The burden of caring for elders with dementia threatens the productivity of our employees.

It is a business imperative that employees have the support, flexibility and resources they need to be productive while caring for elders with dementia.

She is wheelchair bound and dependent on MediCal.

She uses a wheelchair and receives services and benefits which enable her to go to school, work and socialize with family and friends.

The burden of caregiving will stress your marriage, so consider institutional care…

Stress in your marriage may be a sign that you don’t have the support, resources and respite you need.
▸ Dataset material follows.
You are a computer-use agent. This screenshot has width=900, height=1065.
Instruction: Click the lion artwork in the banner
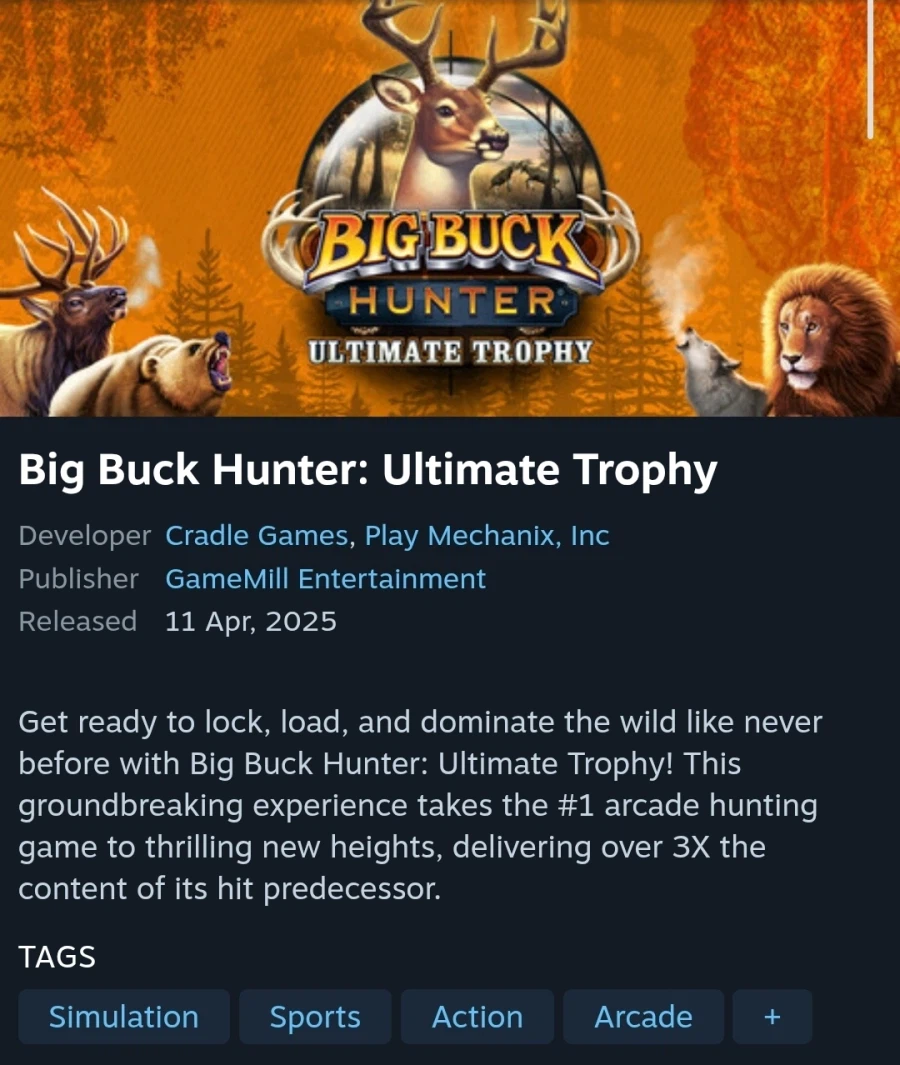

Let’s assess your needs and develop a plan to get you the help you need.

This was a poor ultrasound study due to the patient’s inability to get on the exam table.

When making his appointment, we inquired about his needs and arranged accommodations to ensure that we got a good ultrasound.

I am a parent/professional and can represent people with disabilities.

As a professional ally, I insist that we include self‐advocates in this decision.

That patient in exam room #5 is so adorable!

Mr. Smith, in exam room #5, brought in a list of concerns to discuss about his upcoming surgery.

The disabled showed up at the meeting.

People with Traumatic Brain Injury and Deaf and Autistic advocates were invited to help plan and participate in the meeting.

You’re so brave. I can’t imagine being wheelchair‐bound.

As you requested, we have two staff to help you transfer to the High‐Low exam table.